None but those of the happiest mould are capable of suiting, with exact justness, their sentiments and behaviour to the smallest difference of situation, and of acting upon all occasions with the most delicate and accurate propriety. The coarse clay of which the bulk of mankind are formed, cannot be wrought up to such perfection. There is scarce any man, however, who by discipline, education, and example, may not be so impressed with a regard to general rules, as to act upon almost every occasion with tolerable decency, and through the whole of his life to avoid any considerable degree of blame.--Adam Smith, The Theory of Moral Sentiments. 3.5.1.
But, at the same time, we should remember that we are subject to God's authority, as clay to that of the potter, who of the same lump makes some vessels unto honour, and others unto dishonour.--Spinoza, Political Treatise 2.22.

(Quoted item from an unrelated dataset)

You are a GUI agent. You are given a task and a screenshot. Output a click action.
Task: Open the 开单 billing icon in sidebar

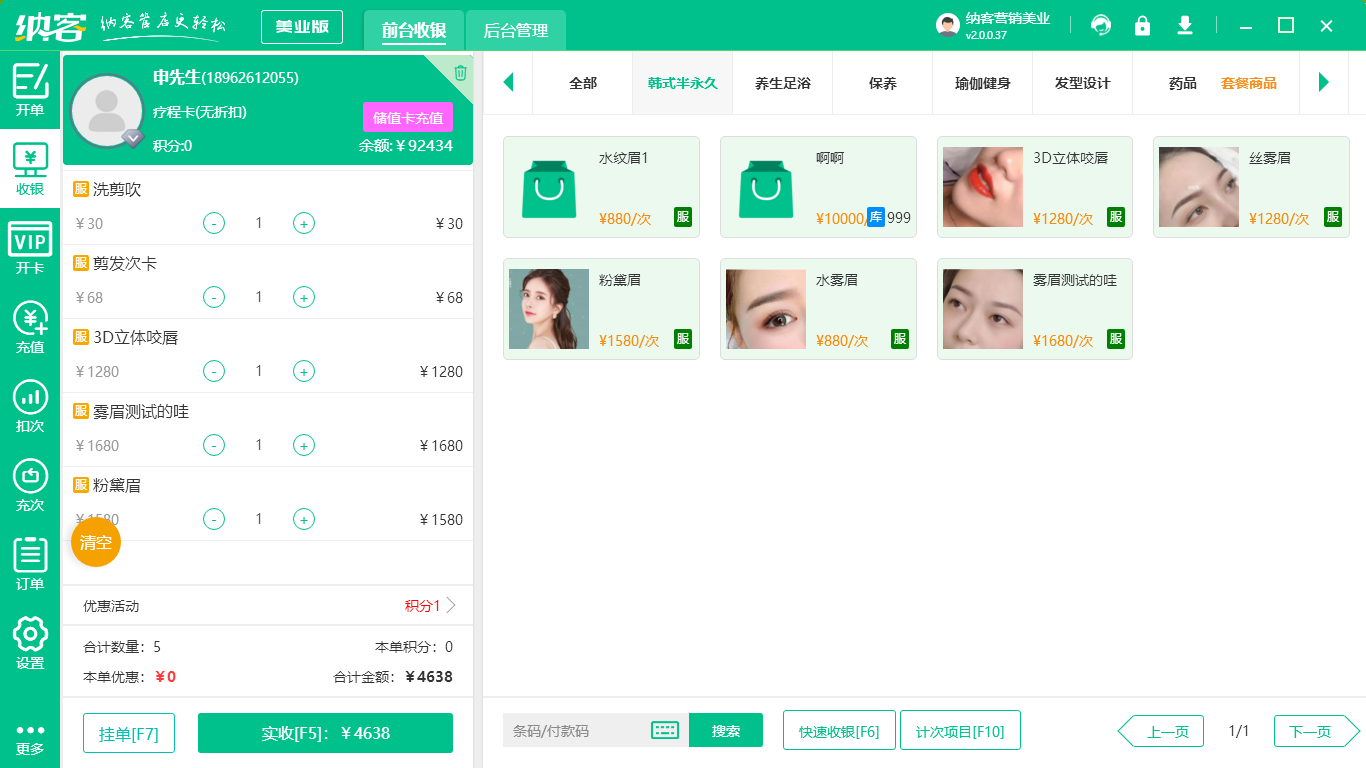coord(30,89)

Spinoza and Adam Smith are drawing on famous Biblical imagery:
Does not the potter have the right to make out of the same lump of clay some pottery for noble purposes and some for common use?--Romans 9.21.+
At first sight, Spinoza follows Paul more closely than Smith. Even though Smith's chapter has the suggestive subtitle, "the general Rules of Morality, and that they are justly regarded as the Laws of the Deity, in the quoted passage he does not mention God. By contrast, Spinoza uses the clay/potter imagery to assert God's authority to let the same human nature be expressed in different morally salient ways. Even so, where Paul has 'common use,' Spinoza changes and deepens the moral valence by deploying 'dishonour.'
In immediate context of Romans, Paul's point is to claim that even bad people (e.g., Pharaoh) have an assigned providential role to play. This is meant to supply an answer to an argument from the problem of human evil (against, say, the justness or even existence of God). In Paul's theodicy, we play a role in another's grand performance; while we may complain about the script assigned to us, what matters is the quality of the play, and we need to keep faith in the artistic vision of the playwright. It is no surprise, then, that Romans 9 concludes in a defense of faith against works. It's not, as Spinoza observes in a footnote to the Theological Political Treatise, like we have a choice in the matter, in the Pauline universe: God "has mercy on whom He will, and that men are without excuse, only because they are in God’s power like clay in the hands of a potter."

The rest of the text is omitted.